CAG.5 George Clausen, The Quiet Room, 1928, oil on canvas, 60.8 x 50.8 cm. Purchased, Royal Hibernian Academy, 1929 (Gibson Bequest Fund).
The Quiet Room (1928) by George Clausen captures a moment of stillness in a large, light-filled interior.
This is an affluent home – probably in St John’s Wood, near Regent’s Park, London – and is occupied by a solitary, seated female figure who appears to be writing. It is tempting to align this scene with the contemporaneous A Room of One’s Own (1929), in which Virginia Woolf considered that ‘a woman must have money and a room of her own if she is to write fiction.’
Balancing the woman’s form in Clausen’s painting is a vase of unruly tulips which may contribute to our understanding of the woman’s thoughts. Floral design – or flower arranging – is an artform that often relies upon careful composition of colour and form to achieve balance, rhythm, and unity. The tulips in this painting, however, contrast with the woman’s contained form and reach, even strain in different directions.

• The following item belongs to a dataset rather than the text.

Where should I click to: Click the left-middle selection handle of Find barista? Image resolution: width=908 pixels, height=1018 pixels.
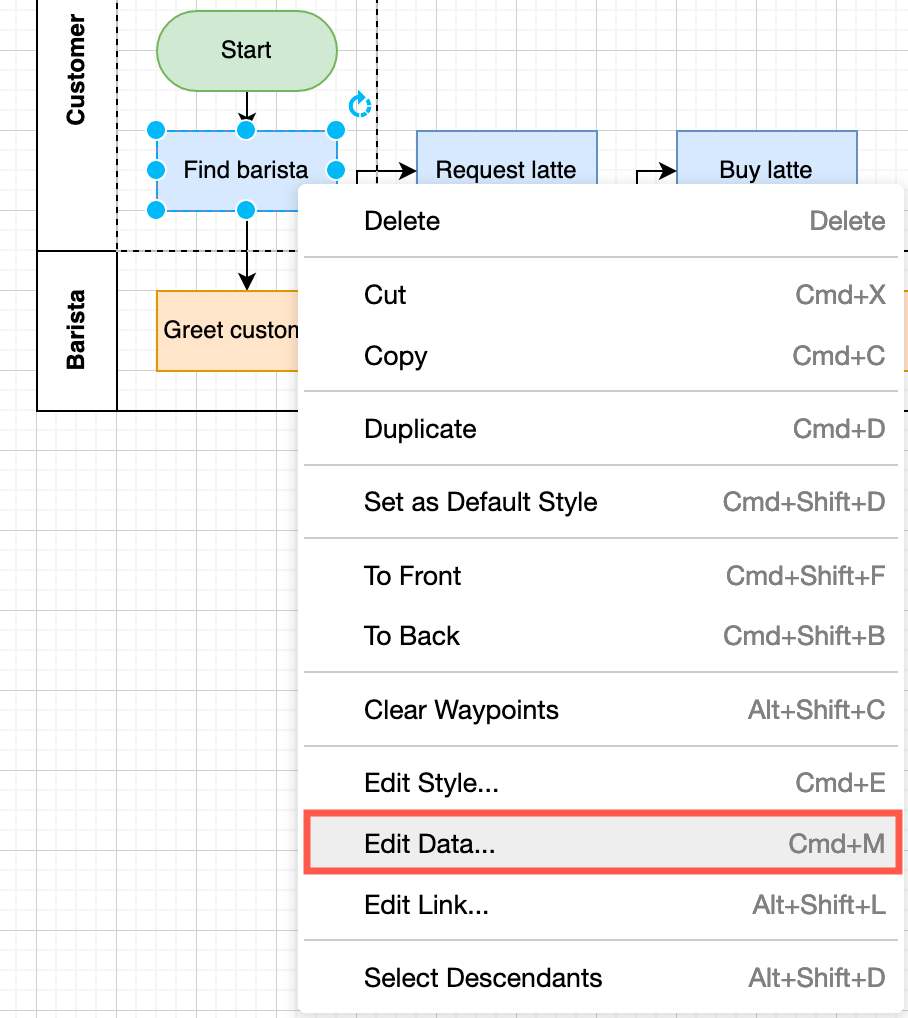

George Clausen (1852-1944) was a noted English artist who had studied under the academic painter William-Adolphe Bouguereau in Paris. An admirer of Johannes Vermeer, he was a founding member of the New English Art Club, Professor of Painting at the Royal Academy (1904-6), and Master of the Art Workers’ Guild (1909). Clausen was knighted in the year prior to painting The Quiet Room, which represents a return to familiar subject matter for the artist, who had created similar compositions over the preceding two decades.
The Quiet Room (1928) by George Clausen is featured in BOTANICA: The Art of Plants (Floor 1) until 25 September.